Бекки не знала ни как называется это оружие, ни как лучше за него взяться, чтобы оно случайно не выстрелило. «Надо будет спросить Грейс», – пронеслось у нее в голове. Но Грейс рядом не было.
И тут Стивен почти завизжал, высоко и пронзительно, как будто ему сдавили горло:
– Уйди-и-и! – Его нижняя челюсть задрожала, а потом отвисла. – Уйди-и-и-и!
Обеими руками Бекки схватилась за пистолет и осторожно вытащила его из ослабевших пальцев Стивена. Оружие оказалось на удивление тяжелым. Бекки положила пистолет на стол, дулом к окну, так далеко, чтобы Стивен не мог до него дотянуться.
Стивен закрыл ладонями лицо – его тощие руки выглядели необыкновенно длинными и костлявыми – и заплакал. Бекки в жизни не видела таких рыданий, а уж она-то, дочь пастора, несмотрелась всякого! Были люди, потерявшие детей или родственников, тяжко согрешившие или кем-то обиженные, те, кто не знал, где добудет назавтра кусок хлеба, и те, кому оставалось жить считаные дни.
Стивен ревел, как раненый зверь. Его тело сотрясалось от рыданий, слезы ручьями стекали между пальцев и струились по запястьям.
Бекки подошла еще ближе и встала рядом с креслом. Она протянула руку и некоторое время держала ее над головой Стивена, а потом опустила, погрузив пальцы в его мягкие, как птичий пух, волосы. Она вздрогнула, когда он поднял голову и, обвив бедра руками, ткнулся лицом в ее подол, который тут же промок насквозь.
А Бекки все гладила и гладила его по голове, как будто не могла остановиться.
Лежа в кровати, Стивен крепко зажмурил глаза. Стыд огнем выжигал ему внутренности. Он был голый, потому что заправленная в штаны рубаха тоже пропиталась мочой. Он не чувствовал, как давил в спину край резинового коврика. Он вообще ничего не чувствовал ниже пояса. «Мужчина без нижней половины», – подумал он. И тут же понял, как хотел бы, чтобы это действительно было так. Потому что именно нечувствительная нижняя часть причиняла ему столько унижения и страданий.

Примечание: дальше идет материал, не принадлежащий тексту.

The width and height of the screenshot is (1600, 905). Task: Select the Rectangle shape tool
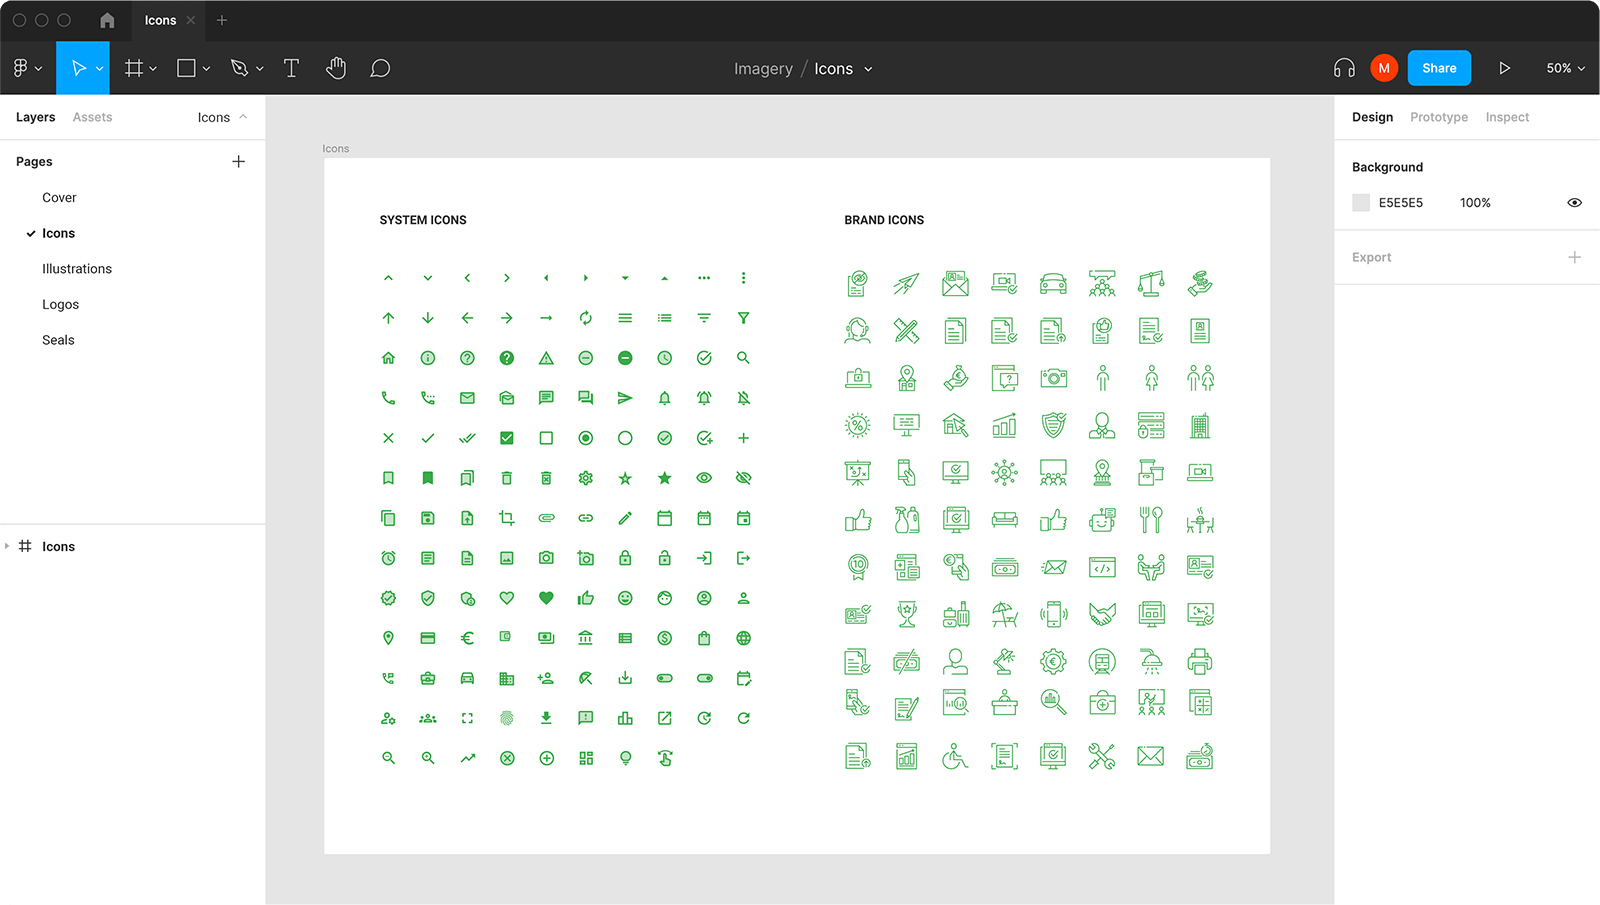pos(186,68)
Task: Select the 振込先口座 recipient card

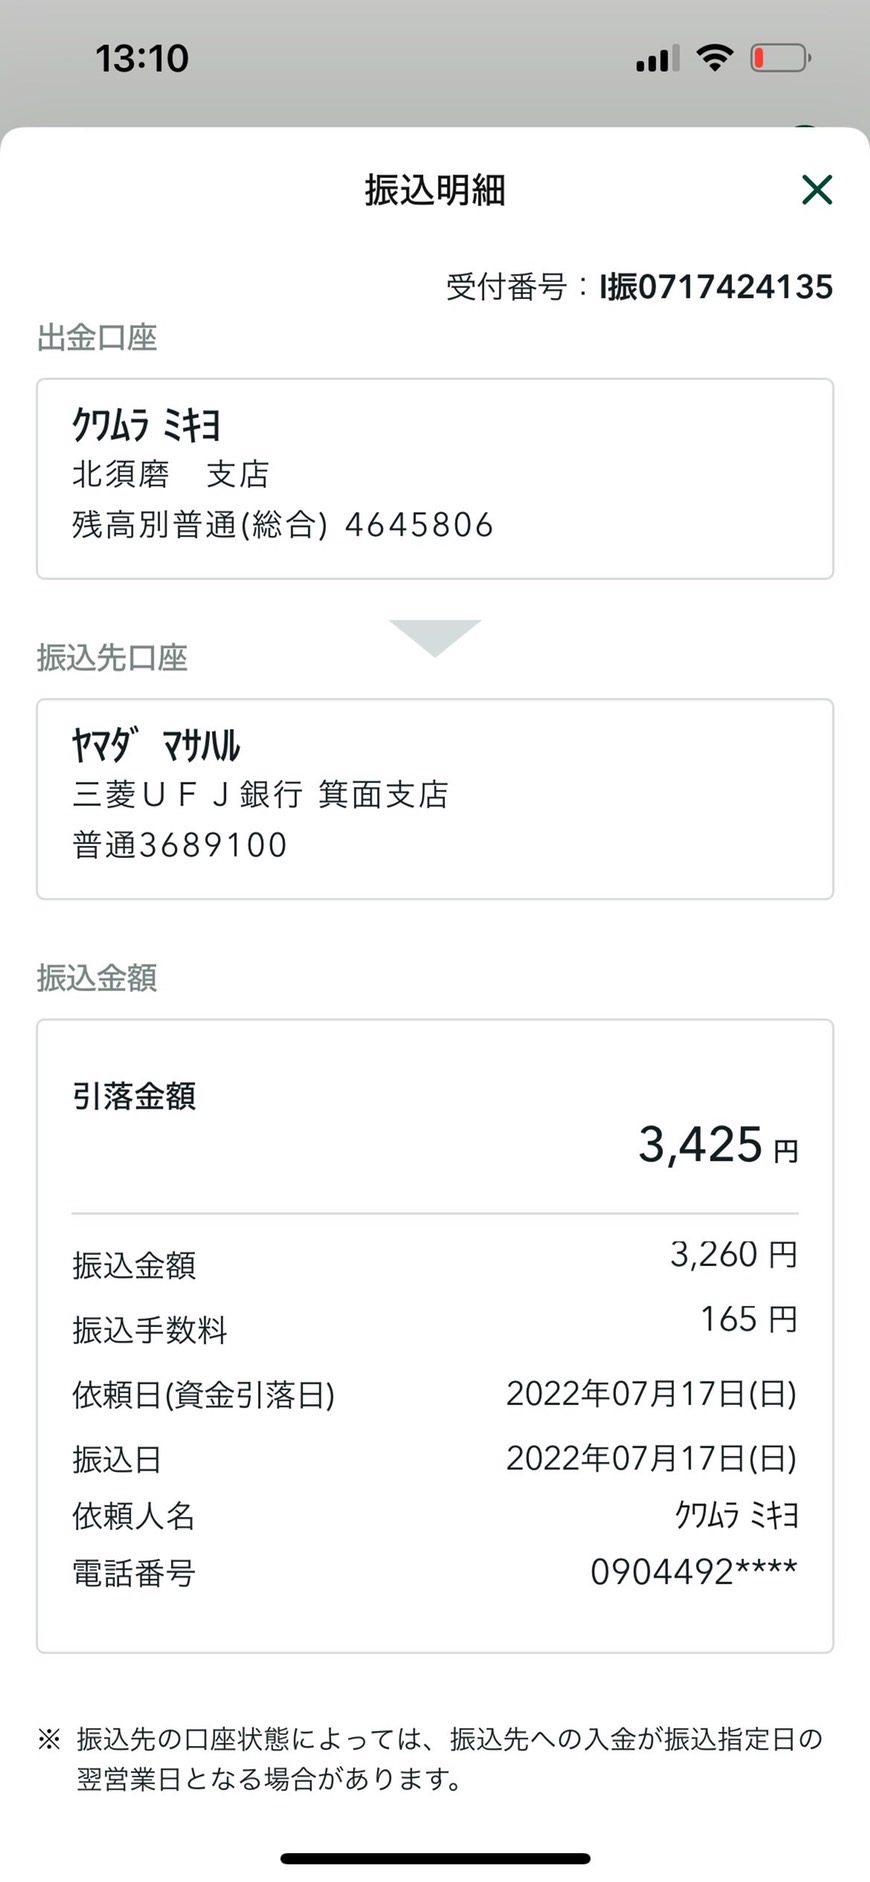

У него не осталось сил сопротивляться, пусть даже словом, когда Бекки вошла в комнату и на руках перенесла его из кресла на кровать.

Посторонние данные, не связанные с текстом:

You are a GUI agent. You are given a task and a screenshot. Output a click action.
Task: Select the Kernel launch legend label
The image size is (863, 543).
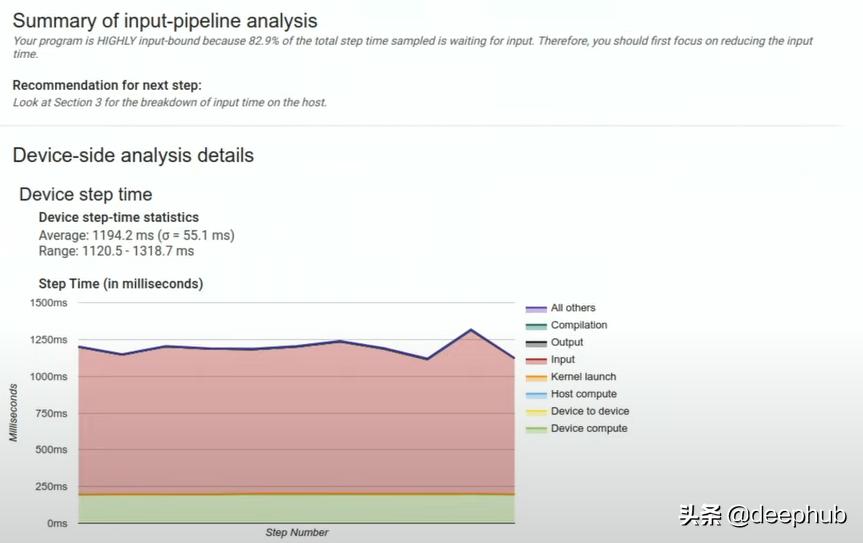coord(583,377)
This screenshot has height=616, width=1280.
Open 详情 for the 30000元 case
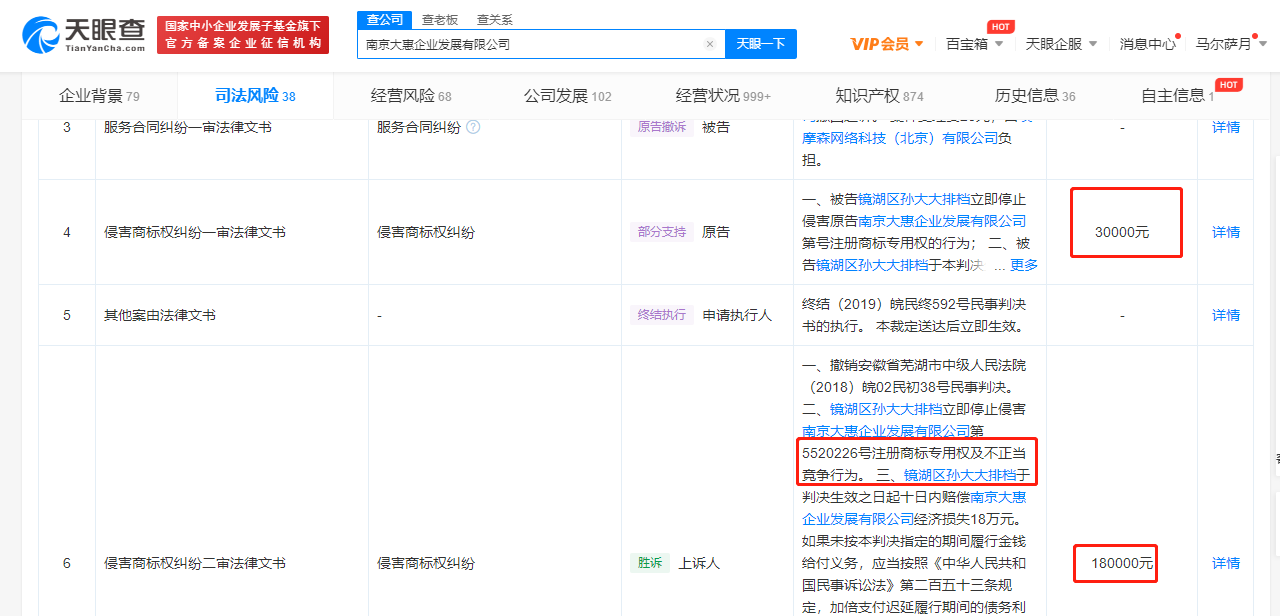tap(1225, 232)
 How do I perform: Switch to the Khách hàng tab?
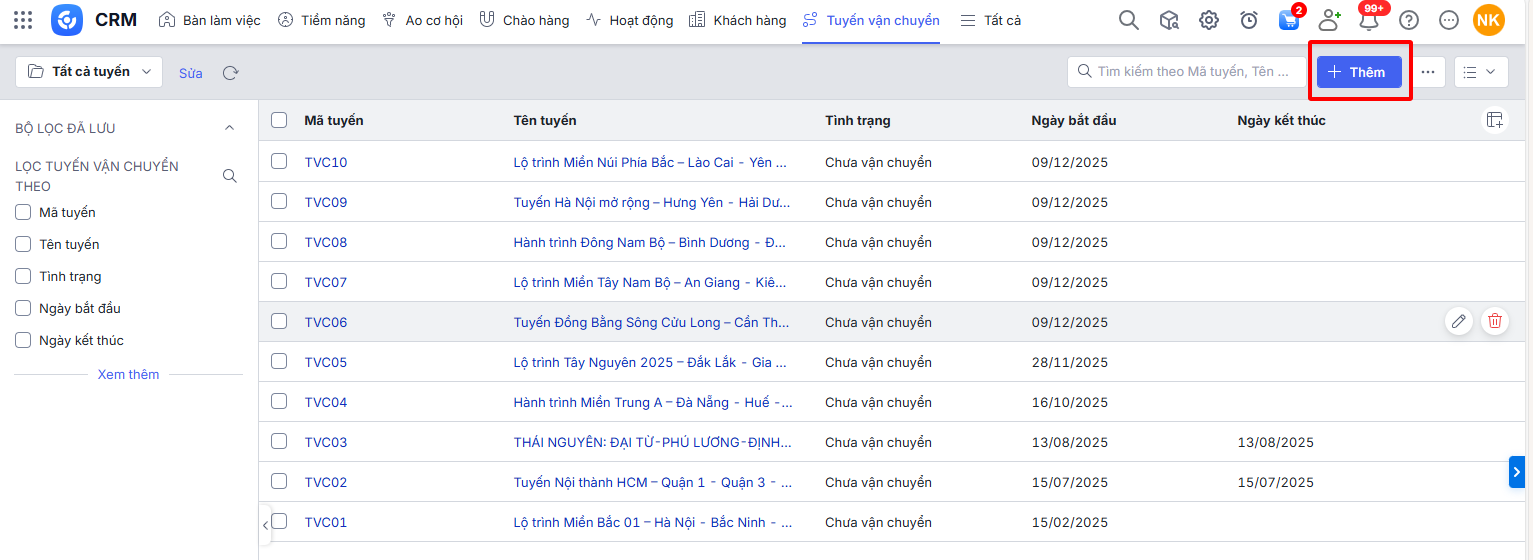[738, 20]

Она только что проследила за тем, чтобы он разрядил револьвер, и помогла положить его на место. Они управились вовремя, незадолго до того, как в дверях появился любопытный нос Лиззи.
Стивен знал, что собирается делать Бекки. С отжатой тряпки в таз стекла струйка воды, а потом с треском развернулась накрахмаленная простыня и зашурщало белье. Ее руки и плечи подрагивали, совсем как у его сиделок, когда они раздевали, подмывали и снова одевали его, когда убирали и складывали резиновый коврик. И все-таки это была Бекки. Это она видела сейчас его беспомощные, высохшие ноги, его покрытые редкими волосами бедра. И при мысли об этом у Стивена все внутри сжималось от ужаса.

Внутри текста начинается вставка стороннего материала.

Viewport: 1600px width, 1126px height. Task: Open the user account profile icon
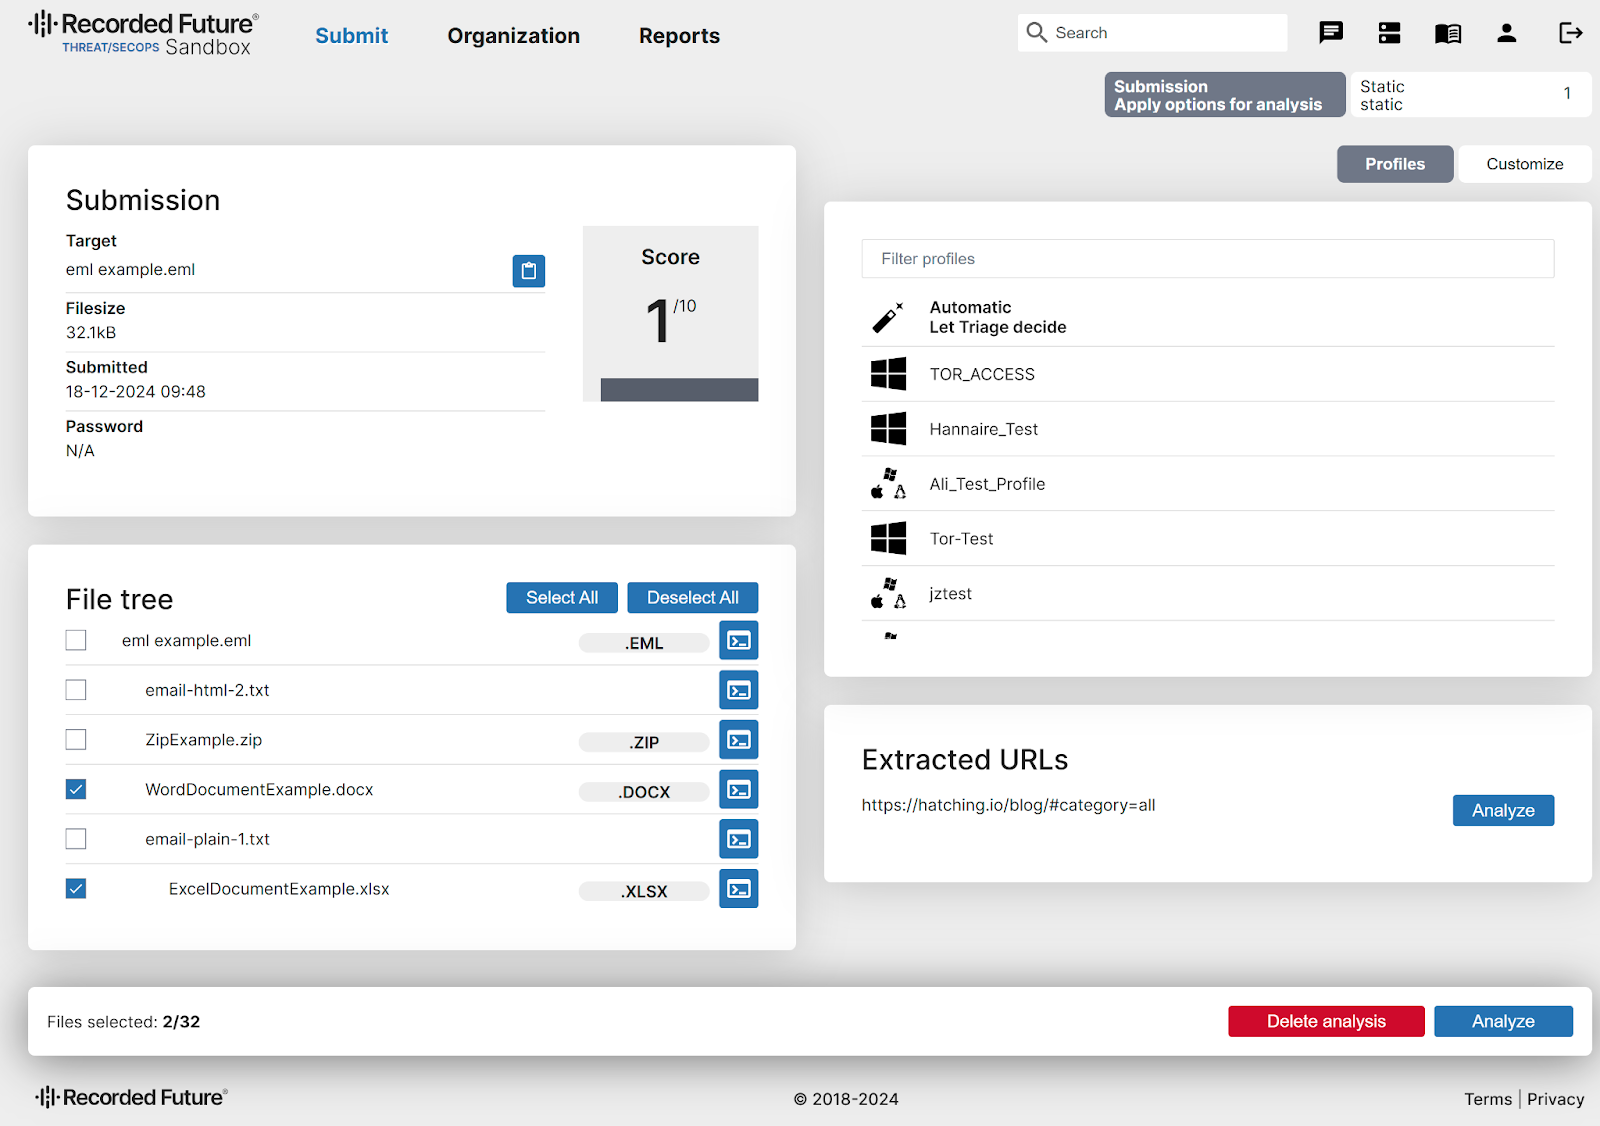click(x=1506, y=33)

Это она, со свойственным ей простодушным упрямством, повсюду следовала за его инвалидным креслом. И смотрела на него, точно Генри на кусок пирога, и не отставала, даже если он обзывал ее глупой гусыней или кричал, чтобы она оставила его в покое.
Наконец она прекратила ворковать и сюсюкаться и теперь что-то напевала себе под нос.
– Ну а теперь ты должен мне помочь, – вдруг прошептала она.
И Стивен сжался, как будто для того, чтобы стать легче, когда она обхватила его руками сзади и посадила. Он вздрогнул, когда Бекки бросила ему на грудь стопку белья, прямо на протянувшийся через плечо припухший шрам.
– Это ты можешь надеть сам. – Стивен, моргая, уставился на аккуратно сложенную майку и рубаху. – А я сейчас вернусь.
Она вышла и некоторое время гремела тазом в ванной комнате.
Стивен быстро проскользнул в чистое белье, застегнул последние пуговицы на рубахе и снова лег. Он повернулся на бок, погрузившись щекой в мягкую подушку, и пожелал себе немедленной смерти. Собственно говоря, он был бы уже мертв, если б не Бекки. И навсегда избавлен от своей жалкой жизни.
В лазарете в Корти, а потом в Каире и во время долгого возвращения в Англию они с Ройстоном много говорили о самоубийстве графа. Стивен путешествовал на носилках, что было не только унизительно, но и мучительно, из-под Абу Клеа в Корти, а оттуда – вверх по Нилу до Каира. Как же он понимал старого графа! Самоубийство – смертный грех, Стивен знал это, а потому старался радоваться тому, что не погиб, в отличие от Саймона и Джереми. И все же он не видел другого выхода справиться с тем существованием, которое уже не мог назвать жизнью.